Records shown:
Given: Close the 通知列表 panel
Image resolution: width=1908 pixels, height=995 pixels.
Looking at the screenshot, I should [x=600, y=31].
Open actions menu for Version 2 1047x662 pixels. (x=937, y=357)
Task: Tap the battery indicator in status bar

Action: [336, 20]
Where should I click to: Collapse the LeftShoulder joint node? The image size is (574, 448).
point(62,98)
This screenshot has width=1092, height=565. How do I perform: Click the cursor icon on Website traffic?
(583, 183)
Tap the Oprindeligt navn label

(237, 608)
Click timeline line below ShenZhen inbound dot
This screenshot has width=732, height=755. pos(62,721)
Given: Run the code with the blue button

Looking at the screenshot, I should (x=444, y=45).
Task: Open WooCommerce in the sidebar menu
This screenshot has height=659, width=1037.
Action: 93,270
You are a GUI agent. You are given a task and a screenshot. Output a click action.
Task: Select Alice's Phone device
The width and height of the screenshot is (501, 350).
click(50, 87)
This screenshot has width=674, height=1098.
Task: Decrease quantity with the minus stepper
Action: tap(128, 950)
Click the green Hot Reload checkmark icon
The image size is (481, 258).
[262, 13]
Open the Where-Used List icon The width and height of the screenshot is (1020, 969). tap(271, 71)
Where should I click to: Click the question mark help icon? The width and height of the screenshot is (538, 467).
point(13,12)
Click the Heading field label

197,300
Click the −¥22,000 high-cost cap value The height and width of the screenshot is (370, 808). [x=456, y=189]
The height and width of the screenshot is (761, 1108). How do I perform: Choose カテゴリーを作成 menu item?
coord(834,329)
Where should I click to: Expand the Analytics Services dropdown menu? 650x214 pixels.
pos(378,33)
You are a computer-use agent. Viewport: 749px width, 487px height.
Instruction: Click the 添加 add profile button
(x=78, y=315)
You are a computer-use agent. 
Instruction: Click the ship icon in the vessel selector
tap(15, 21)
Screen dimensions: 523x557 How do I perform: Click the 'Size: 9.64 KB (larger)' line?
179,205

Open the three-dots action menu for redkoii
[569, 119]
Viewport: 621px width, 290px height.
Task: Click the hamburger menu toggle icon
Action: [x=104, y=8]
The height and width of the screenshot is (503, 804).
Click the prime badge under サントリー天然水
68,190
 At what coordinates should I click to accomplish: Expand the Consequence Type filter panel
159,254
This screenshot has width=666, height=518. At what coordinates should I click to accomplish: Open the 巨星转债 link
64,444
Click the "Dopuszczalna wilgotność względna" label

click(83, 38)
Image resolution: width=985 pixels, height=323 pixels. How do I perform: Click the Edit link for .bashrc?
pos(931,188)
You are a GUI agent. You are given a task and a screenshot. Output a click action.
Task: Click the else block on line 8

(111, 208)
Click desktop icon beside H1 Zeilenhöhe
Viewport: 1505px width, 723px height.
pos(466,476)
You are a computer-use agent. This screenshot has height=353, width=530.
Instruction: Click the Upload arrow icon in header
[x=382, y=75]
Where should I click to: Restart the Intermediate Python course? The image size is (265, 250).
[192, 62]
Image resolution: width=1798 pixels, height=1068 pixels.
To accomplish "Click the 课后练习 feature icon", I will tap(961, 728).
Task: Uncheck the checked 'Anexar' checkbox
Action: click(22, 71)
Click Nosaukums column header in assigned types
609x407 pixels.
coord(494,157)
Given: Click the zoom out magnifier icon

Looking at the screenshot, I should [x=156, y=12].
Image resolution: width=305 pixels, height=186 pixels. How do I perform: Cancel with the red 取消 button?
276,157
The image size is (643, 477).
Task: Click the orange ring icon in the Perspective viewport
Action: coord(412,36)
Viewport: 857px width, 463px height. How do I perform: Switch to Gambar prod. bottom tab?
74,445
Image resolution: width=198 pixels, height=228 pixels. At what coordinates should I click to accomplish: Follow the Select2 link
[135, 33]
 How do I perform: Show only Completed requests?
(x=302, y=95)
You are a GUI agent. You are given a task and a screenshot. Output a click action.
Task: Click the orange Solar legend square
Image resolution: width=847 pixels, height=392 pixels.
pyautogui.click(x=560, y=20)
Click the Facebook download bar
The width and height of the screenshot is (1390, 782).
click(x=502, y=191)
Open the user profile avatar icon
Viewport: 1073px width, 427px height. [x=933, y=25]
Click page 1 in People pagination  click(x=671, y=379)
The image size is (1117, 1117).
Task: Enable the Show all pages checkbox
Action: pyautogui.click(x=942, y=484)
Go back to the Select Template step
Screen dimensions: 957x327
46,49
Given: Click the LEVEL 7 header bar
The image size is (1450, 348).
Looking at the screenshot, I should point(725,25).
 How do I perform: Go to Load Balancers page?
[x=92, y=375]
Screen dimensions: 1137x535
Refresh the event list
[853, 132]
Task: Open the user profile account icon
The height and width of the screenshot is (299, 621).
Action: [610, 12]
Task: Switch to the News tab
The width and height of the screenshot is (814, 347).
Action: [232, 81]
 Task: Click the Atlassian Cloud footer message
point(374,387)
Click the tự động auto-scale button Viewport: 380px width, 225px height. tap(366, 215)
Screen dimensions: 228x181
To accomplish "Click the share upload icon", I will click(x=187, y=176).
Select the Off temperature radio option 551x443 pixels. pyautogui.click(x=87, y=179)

Problem:
Copy every line that appears above, with each word kept as it is.

Answer for the task:
Given: Close the 通知列表 panel
Image resolution: width=1908 pixels, height=995 pixels.
Looking at the screenshot, I should [x=600, y=31].
Open actions menu for Version 2 1047x662 pixels. (x=937, y=357)
Task: Tap the battery indicator in status bar

Action: [336, 20]
Where should I click to: Collapse the LeftShoulder joint node? The image size is (574, 448).
point(62,98)
This screenshot has width=1092, height=565. How do I perform: Click the cursor icon on Website traffic?
(583, 183)
Tap the Oprindeligt navn label

(237, 608)
Click timeline line below ShenZhen inbound dot
This screenshot has width=732, height=755. pos(62,721)
Given: Run the code with the blue button

Looking at the screenshot, I should (x=444, y=45).
Task: Open WooCommerce in the sidebar menu
This screenshot has height=659, width=1037.
Action: 93,270
You are a GUI agent. You are given a task and a screenshot. Output a click action.
Task: Select Alice's Phone device
The width and height of the screenshot is (501, 350).
click(50, 87)
This screenshot has width=674, height=1098.
Task: Decrease quantity with the minus stepper
Action: tap(128, 950)
Click the green Hot Reload checkmark icon
The image size is (481, 258).
[262, 13]
Open the Where-Used List icon The width and height of the screenshot is (1020, 969). tap(271, 71)
Where should I click to: Click the question mark help icon? The width and height of the screenshot is (538, 467).
point(13,12)
Click the Heading field label

197,300
Click the −¥22,000 high-cost cap value The height and width of the screenshot is (370, 808). [x=456, y=189]
The height and width of the screenshot is (761, 1108). How do I perform: Choose カテゴリーを作成 menu item?
coord(834,329)
Where should I click to: Expand the Analytics Services dropdown menu? 650x214 pixels.
pos(378,33)
You are a computer-use agent. Viewport: 749px width, 487px height.
Instruction: Click the 添加 add profile button
(x=78, y=315)
You are a computer-use agent. 
Instruction: Click the ship icon in the vessel selector
tap(15, 21)
Screen dimensions: 523x557 How do I perform: Click the 'Size: 9.64 KB (larger)' line?
179,205

Open the three-dots action menu for redkoii
[569, 119]
Viewport: 621px width, 290px height.
Task: Click the hamburger menu toggle icon
Action: [x=104, y=8]
The height and width of the screenshot is (503, 804).
Click the prime badge under サントリー天然水
68,190
 At what coordinates should I click to accomplish: Expand the Consequence Type filter panel
159,254
This screenshot has width=666, height=518. At what coordinates should I click to accomplish: Open the 巨星转债 link
64,444
Click the "Dopuszczalna wilgotność względna" label

click(83, 38)
Image resolution: width=985 pixels, height=323 pixels. How do I perform: Click the Edit link for .bashrc?
pos(931,188)
You are a GUI agent. You are given a task and a screenshot. Output a click action.
Task: Click the else block on line 8

(111, 208)
Click desktop icon beside H1 Zeilenhöhe
Viewport: 1505px width, 723px height.
pos(466,476)
You are a computer-use agent. This screenshot has height=353, width=530.
Instruction: Click the Upload arrow icon in header
[x=382, y=75]
Where should I click to: Restart the Intermediate Python course? The image size is (265, 250).
[192, 62]
Image resolution: width=1798 pixels, height=1068 pixels.
To accomplish "Click the 课后练习 feature icon", I will tap(961, 728).
Task: Uncheck the checked 'Anexar' checkbox
Action: click(22, 71)
Click Nosaukums column header in assigned types
609x407 pixels.
coord(494,157)
Given: Click the zoom out magnifier icon

Looking at the screenshot, I should [x=156, y=12].
Image resolution: width=305 pixels, height=186 pixels. How do I perform: Cancel with the red 取消 button?
276,157
The image size is (643, 477).
Task: Click the orange ring icon in the Perspective viewport
Action: coord(412,36)
Viewport: 857px width, 463px height. How do I perform: Switch to Gambar prod. bottom tab?
74,445
Image resolution: width=198 pixels, height=228 pixels. At what coordinates should I click to accomplish: Follow the Select2 link
[135, 33]
 How do I perform: Show only Completed requests?
(x=302, y=95)
You are a GUI agent. You are given a task and a screenshot. Output a click action.
Task: Click the orange Solar legend square
Image resolution: width=847 pixels, height=392 pixels.
pyautogui.click(x=560, y=20)
Click the Facebook download bar
The width and height of the screenshot is (1390, 782).
click(x=502, y=191)
Open the user profile avatar icon
Viewport: 1073px width, 427px height. [x=933, y=25]
Click page 1 in People pagination  click(x=671, y=379)
The image size is (1117, 1117).
Task: Enable the Show all pages checkbox
Action: pyautogui.click(x=942, y=484)
Go back to the Select Template step
Screen dimensions: 957x327
46,49
Given: Click the LEVEL 7 header bar
The image size is (1450, 348).
Looking at the screenshot, I should point(725,25).
 How do I perform: Go to Load Balancers page?
[x=92, y=375]
Screen dimensions: 1137x535
Refresh the event list
[853, 132]
Task: Open the user profile account icon
The height and width of the screenshot is (299, 621).
Action: [610, 12]
Task: Switch to the News tab
The width and height of the screenshot is (814, 347).
Action: [232, 81]
 Task: Click the Atlassian Cloud footer message
point(374,387)
Click the tự động auto-scale button Viewport: 380px width, 225px height. tap(366, 215)
Screen dimensions: 228x181
To accomplish "Click the share upload icon", I will click(x=187, y=176).
Select the Off temperature radio option 551x443 pixels. pyautogui.click(x=87, y=179)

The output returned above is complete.